§ WHAT IS ASKED
Return unchanged the rows from the line containing "Screen dimensions: 1954x660" to the line containing "point(67,186)", including both of those lines, and omit the pictures.

§ DATA EXTRACT
+--

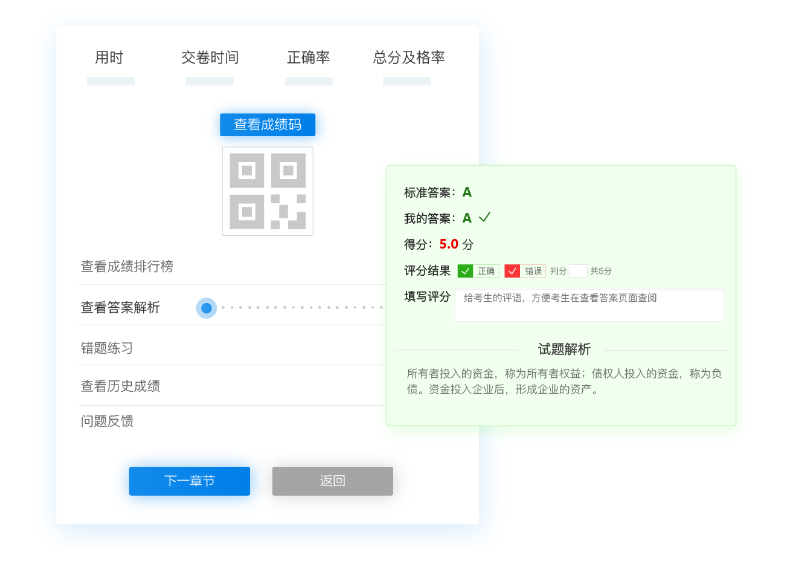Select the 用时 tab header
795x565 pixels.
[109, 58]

+--

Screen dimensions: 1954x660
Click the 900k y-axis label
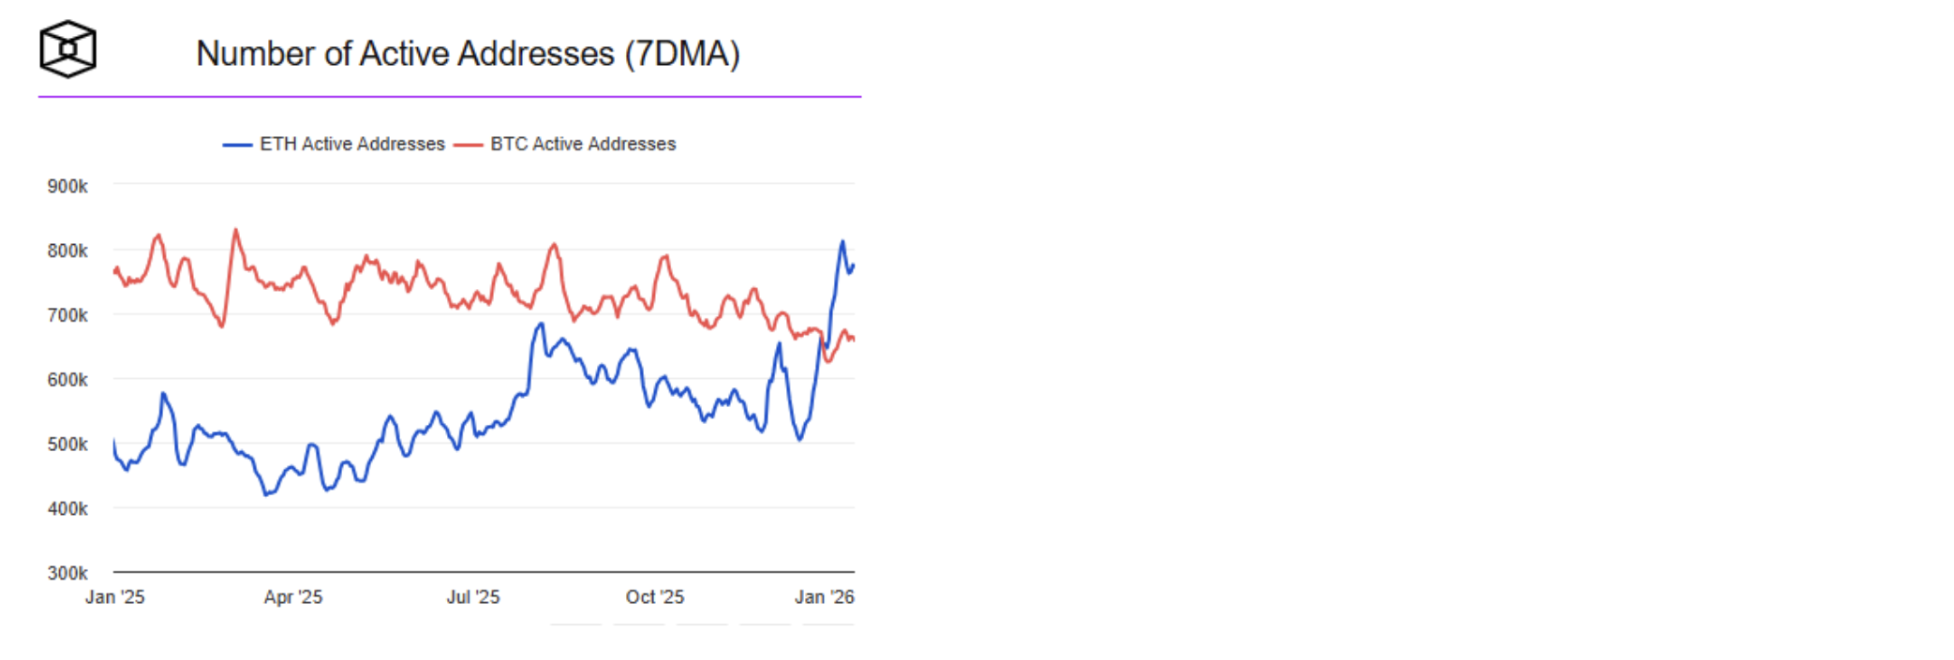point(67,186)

+--

§ WRITTEN ANSWER
Screen dimensions: 1954x660
Click the 900k y-axis label
point(67,186)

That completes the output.